On parle beaucoup de ce que l'IA permet de faire, rarement de ce qu'elle expose. Pourtant, la composante sécurité est presque toujours l'angle mort des contenus IA orientés usage. Faisons le tour des risques concrets.

1. Ce que tu colles dans le chat ne t'appartient plus vraiment

Coller un contrat, du code propriétaire ou des données clients dans un assistant, c'est potentiellement les envoyer sur des serveurs tiers, parfois réutilisés pour l'entraînement. Avant de partager, demande-toi : est-ce que j'accepterais que ce texte soit stocké ailleurs ?

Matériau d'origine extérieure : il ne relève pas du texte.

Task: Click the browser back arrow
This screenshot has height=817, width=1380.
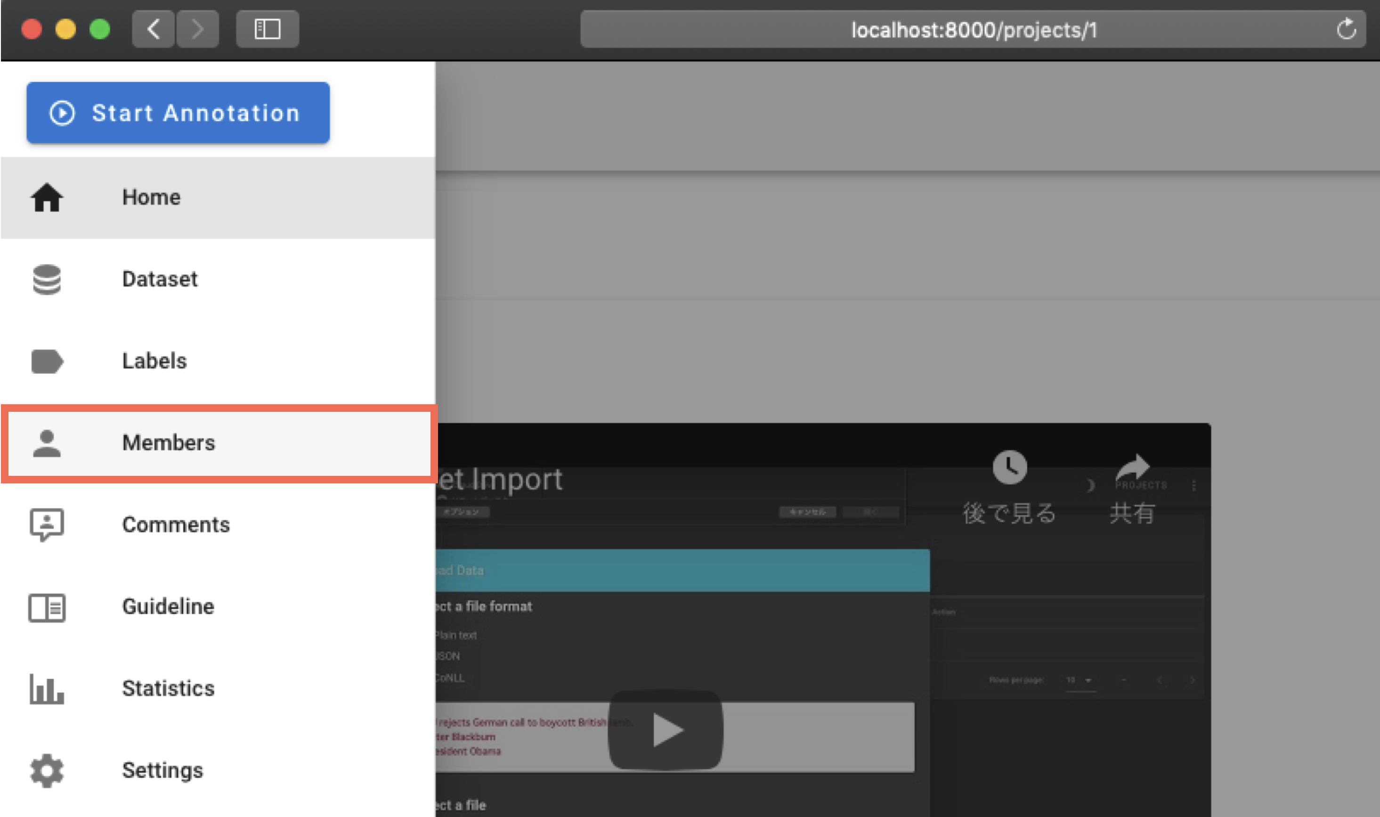Action: (154, 29)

2. Les injections de prompt

Quand une IA lit une page web, un e-mail ou un document, ce contenu peut contenir des instructions cachées qui détournent son comportement. Un agent qui a accès à tes outils peut alors être manipulé. La règle : ne donne à un agent que les accès strictement nécessaires.

3. La confiance aveugle dans les sorties

Du code généré peut contenir des failles ; un résumé peut omettre l'essentiel ; un lien suggéré peut être malveillant. L'IA accélère, elle ne dédouane pas de la vérification.

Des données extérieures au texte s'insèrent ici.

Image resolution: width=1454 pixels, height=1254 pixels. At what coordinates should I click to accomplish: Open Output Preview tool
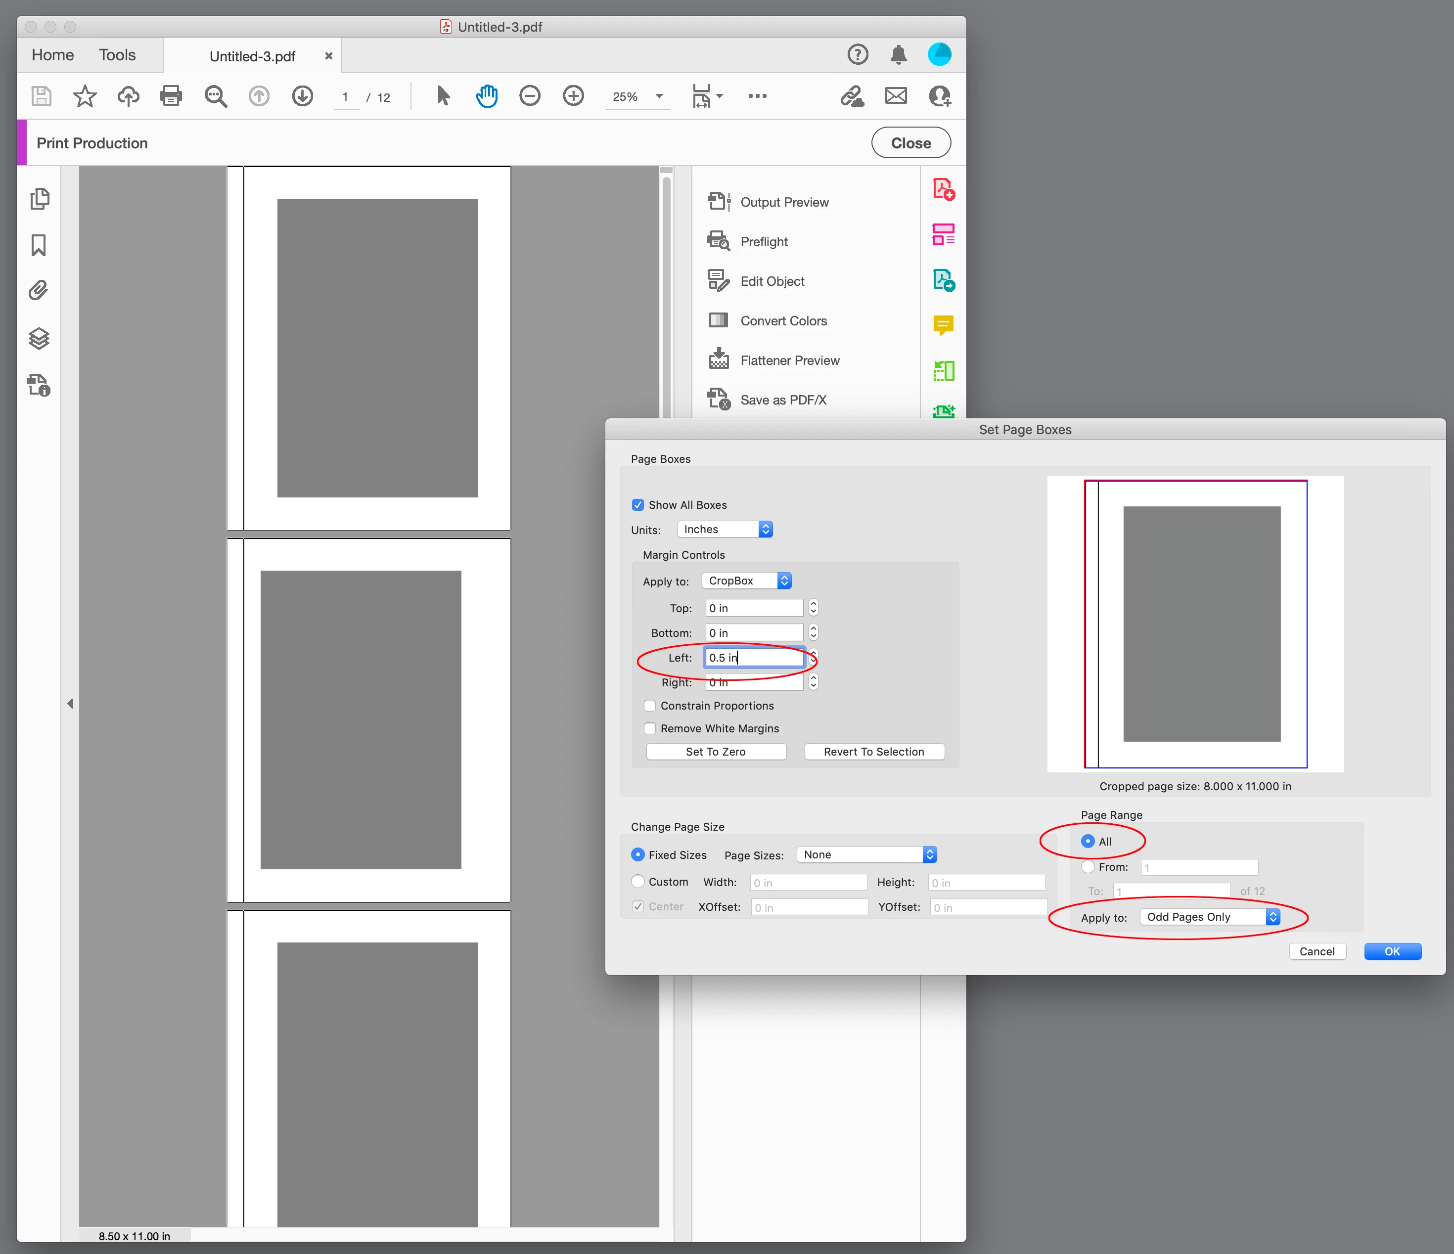(784, 202)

Une hygiène de base, accessible à tous

  • Sépare les données sensibles des données banales, et n'expose que le nécessaire.
  • Active l'option « ne pas entraîner sur mes données » quand elle existe.
  • Limite les permissions des agents et assistants connectés à tes outils.
  • Relis et teste tout code ou toute action avant de le déployer.

La sécurité n'a pas besoin d'être intimidante. Bien expliquée, elle devient un réflexe — et c'est exactement l'espace que je veux occuper : rendre la cybersécurité de l'IA accessible.